WHAT YOU HAVE TO DO »
What you need to do is retype every entry exactly as written.

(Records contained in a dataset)

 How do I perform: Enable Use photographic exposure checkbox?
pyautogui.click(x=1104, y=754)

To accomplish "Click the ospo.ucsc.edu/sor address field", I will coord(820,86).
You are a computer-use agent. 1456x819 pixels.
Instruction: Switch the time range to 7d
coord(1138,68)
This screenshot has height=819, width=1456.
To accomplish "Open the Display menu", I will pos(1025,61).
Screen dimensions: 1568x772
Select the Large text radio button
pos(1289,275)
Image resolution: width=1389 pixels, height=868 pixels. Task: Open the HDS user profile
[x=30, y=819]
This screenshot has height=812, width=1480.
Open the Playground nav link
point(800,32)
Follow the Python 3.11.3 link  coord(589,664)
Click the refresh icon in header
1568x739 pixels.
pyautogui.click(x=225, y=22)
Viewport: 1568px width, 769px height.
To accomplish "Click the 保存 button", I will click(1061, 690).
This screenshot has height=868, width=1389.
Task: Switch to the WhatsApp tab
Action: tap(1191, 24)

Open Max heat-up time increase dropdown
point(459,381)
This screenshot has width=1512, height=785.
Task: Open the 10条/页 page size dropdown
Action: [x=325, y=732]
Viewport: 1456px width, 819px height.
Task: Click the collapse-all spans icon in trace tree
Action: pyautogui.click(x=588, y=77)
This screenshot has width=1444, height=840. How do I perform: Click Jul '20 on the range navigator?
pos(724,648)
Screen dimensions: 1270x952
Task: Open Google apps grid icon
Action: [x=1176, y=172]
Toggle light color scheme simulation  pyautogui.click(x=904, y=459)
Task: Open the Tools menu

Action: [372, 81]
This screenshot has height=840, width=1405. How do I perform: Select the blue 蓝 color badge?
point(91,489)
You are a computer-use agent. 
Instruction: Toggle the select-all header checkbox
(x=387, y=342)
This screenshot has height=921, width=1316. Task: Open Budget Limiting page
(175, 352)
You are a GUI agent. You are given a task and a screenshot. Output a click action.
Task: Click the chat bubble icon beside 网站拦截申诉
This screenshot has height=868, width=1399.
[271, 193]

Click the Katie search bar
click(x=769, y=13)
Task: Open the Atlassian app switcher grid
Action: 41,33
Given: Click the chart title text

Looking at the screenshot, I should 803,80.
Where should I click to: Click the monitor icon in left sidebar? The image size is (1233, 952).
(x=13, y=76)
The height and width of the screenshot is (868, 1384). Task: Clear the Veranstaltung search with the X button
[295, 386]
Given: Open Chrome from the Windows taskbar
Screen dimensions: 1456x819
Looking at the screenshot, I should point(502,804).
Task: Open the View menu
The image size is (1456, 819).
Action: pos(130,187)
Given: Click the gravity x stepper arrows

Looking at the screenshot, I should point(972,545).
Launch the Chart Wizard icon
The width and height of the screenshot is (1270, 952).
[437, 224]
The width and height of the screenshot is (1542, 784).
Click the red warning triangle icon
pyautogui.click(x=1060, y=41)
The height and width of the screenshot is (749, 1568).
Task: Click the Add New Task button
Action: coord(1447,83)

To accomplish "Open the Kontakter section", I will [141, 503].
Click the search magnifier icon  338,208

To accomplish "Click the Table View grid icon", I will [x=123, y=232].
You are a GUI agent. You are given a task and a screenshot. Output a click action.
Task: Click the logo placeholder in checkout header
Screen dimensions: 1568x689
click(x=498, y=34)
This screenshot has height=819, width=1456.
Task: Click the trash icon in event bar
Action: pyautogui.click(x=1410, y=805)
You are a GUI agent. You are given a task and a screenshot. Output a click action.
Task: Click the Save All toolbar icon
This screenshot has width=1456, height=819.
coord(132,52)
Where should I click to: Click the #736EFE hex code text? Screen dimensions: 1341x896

RESULT OF THIS TASK »
 How do I perform: Enable Use photographic exposure checkbox?
pyautogui.click(x=1104, y=754)

To accomplish "Click the ospo.ucsc.edu/sor address field", I will coord(820,86).
You are a computer-use agent. 1456x819 pixels.
Instruction: Switch the time range to 7d
coord(1138,68)
This screenshot has height=819, width=1456.
To accomplish "Open the Display menu", I will pos(1025,61).
Screen dimensions: 1568x772
Select the Large text radio button
pos(1289,275)
Image resolution: width=1389 pixels, height=868 pixels. Task: Open the HDS user profile
[x=30, y=819]
This screenshot has height=812, width=1480.
Open the Playground nav link
point(800,32)
Follow the Python 3.11.3 link  coord(589,664)
Click the refresh icon in header
1568x739 pixels.
pyautogui.click(x=225, y=22)
Viewport: 1568px width, 769px height.
To accomplish "Click the 保存 button", I will click(1061, 690).
This screenshot has height=868, width=1389.
Task: Switch to the WhatsApp tab
Action: tap(1191, 24)

Open Max heat-up time increase dropdown
point(459,381)
This screenshot has width=1512, height=785.
Task: Open the 10条/页 page size dropdown
Action: [x=325, y=732]
Viewport: 1456px width, 819px height.
Task: Click the collapse-all spans icon in trace tree
Action: pyautogui.click(x=588, y=77)
This screenshot has width=1444, height=840. How do I perform: Click Jul '20 on the range navigator?
pos(724,648)
Screen dimensions: 1270x952
Task: Open Google apps grid icon
Action: [x=1176, y=172]
Toggle light color scheme simulation  pyautogui.click(x=904, y=459)
Task: Open the Tools menu

Action: [372, 81]
This screenshot has height=840, width=1405. How do I perform: Select the blue 蓝 color badge?
point(91,489)
You are a computer-use agent. 
Instruction: Toggle the select-all header checkbox
(x=387, y=342)
This screenshot has height=921, width=1316. Task: Open Budget Limiting page
(175, 352)
You are a GUI agent. You are given a task and a screenshot. Output a click action.
Task: Click the chat bubble icon beside 网站拦截申诉
This screenshot has height=868, width=1399.
[271, 193]

Click the Katie search bar
click(x=769, y=13)
Task: Open the Atlassian app switcher grid
Action: 41,33
Given: Click the chart title text

Looking at the screenshot, I should 803,80.
Where should I click to: Click the monitor icon in left sidebar? The image size is (1233, 952).
(x=13, y=76)
The height and width of the screenshot is (868, 1384). Task: Clear the Veranstaltung search with the X button
[295, 386]
Given: Open Chrome from the Windows taskbar
Screen dimensions: 1456x819
Looking at the screenshot, I should point(502,804).
Task: Open the View menu
The image size is (1456, 819).
Action: pos(130,187)
Given: Click the gravity x stepper arrows

Looking at the screenshot, I should point(972,545).
Launch the Chart Wizard icon
The width and height of the screenshot is (1270, 952).
[437, 224]
The width and height of the screenshot is (1542, 784).
Click the red warning triangle icon
pyautogui.click(x=1060, y=41)
The height and width of the screenshot is (749, 1568).
Task: Click the Add New Task button
Action: coord(1447,83)

To accomplish "Open the Kontakter section", I will [141, 503].
Click the search magnifier icon  338,208

To accomplish "Click the Table View grid icon", I will [x=123, y=232].
You are a GUI agent. You are given a task and a screenshot. Output a click action.
Task: Click the logo placeholder in checkout header
Screen dimensions: 1568x689
click(x=498, y=34)
This screenshot has height=819, width=1456.
Task: Click the trash icon in event bar
Action: pyautogui.click(x=1410, y=805)
You are a GUI agent. You are given a task and a screenshot. Output a click action.
Task: Click the Save All toolbar icon
This screenshot has width=1456, height=819.
coord(132,52)
Where should I click to: Click the #736EFE hex code text? Screen dimensions: 1341x896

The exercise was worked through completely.